* What you have to do: Repeat, without any change, the part of the records below that opens with the line containing "Click the help" and closes with the line containing "Select Console w/ 128GB Memory card", including both of those lines.

Word and item position data
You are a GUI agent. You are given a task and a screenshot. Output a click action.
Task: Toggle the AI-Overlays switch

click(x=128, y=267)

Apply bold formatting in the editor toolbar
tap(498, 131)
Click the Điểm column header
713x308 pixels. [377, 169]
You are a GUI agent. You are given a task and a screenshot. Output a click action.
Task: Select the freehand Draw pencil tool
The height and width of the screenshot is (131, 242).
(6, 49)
* * *
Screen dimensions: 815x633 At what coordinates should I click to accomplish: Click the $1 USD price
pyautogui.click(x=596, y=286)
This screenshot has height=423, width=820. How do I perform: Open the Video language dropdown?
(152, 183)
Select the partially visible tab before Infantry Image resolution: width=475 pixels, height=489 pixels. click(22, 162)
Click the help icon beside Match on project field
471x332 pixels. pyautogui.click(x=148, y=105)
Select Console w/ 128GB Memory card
--
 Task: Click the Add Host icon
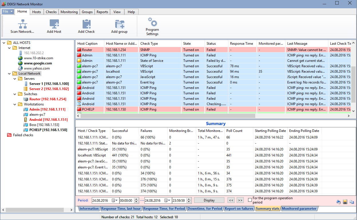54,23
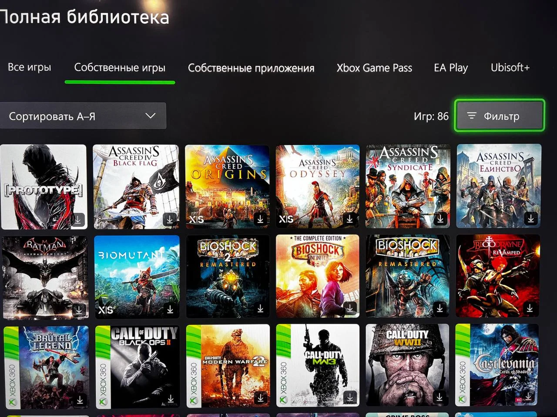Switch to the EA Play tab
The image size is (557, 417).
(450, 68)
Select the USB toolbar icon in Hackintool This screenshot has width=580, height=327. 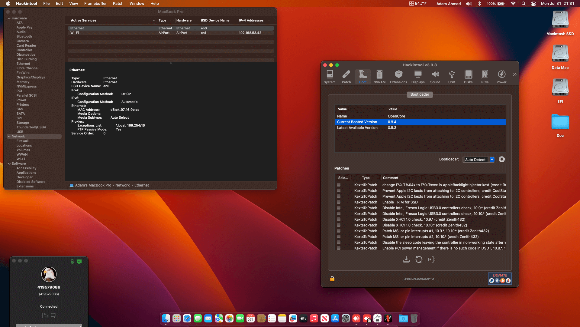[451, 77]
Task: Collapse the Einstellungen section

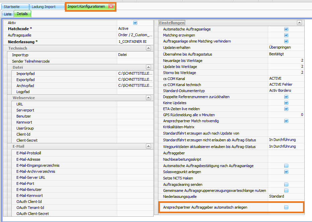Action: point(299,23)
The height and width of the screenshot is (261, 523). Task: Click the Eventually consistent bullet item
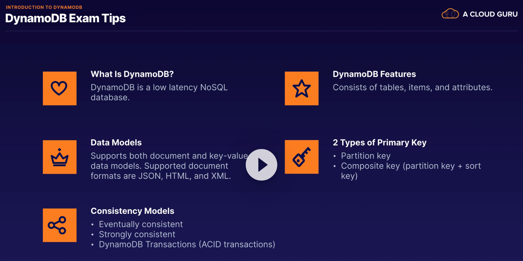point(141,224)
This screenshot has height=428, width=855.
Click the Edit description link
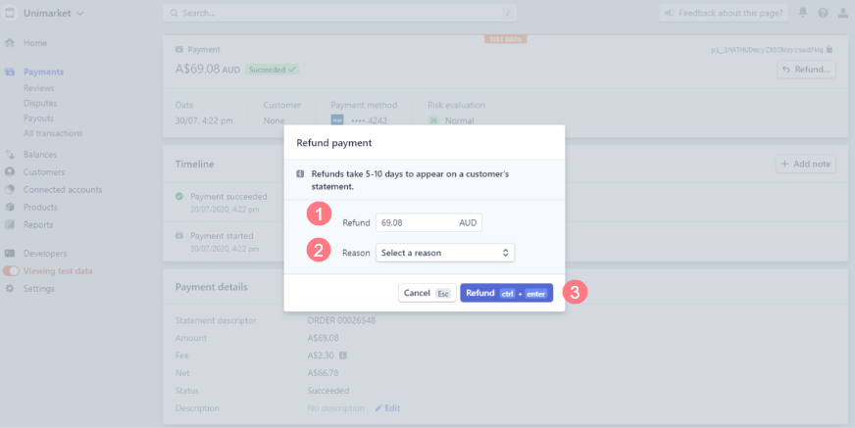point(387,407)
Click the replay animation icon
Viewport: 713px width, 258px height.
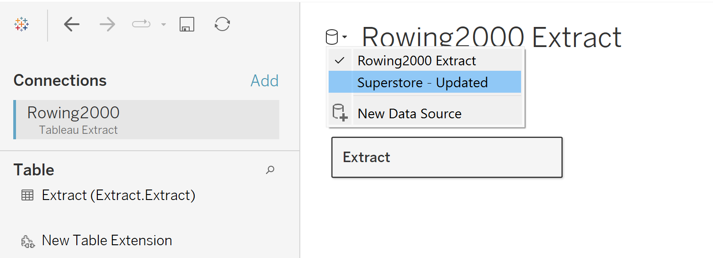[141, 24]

* Task result:
Click the help icon beside Match on project field
471x332 pixels. pyautogui.click(x=148, y=105)
Select Console w/ 128GB Memory card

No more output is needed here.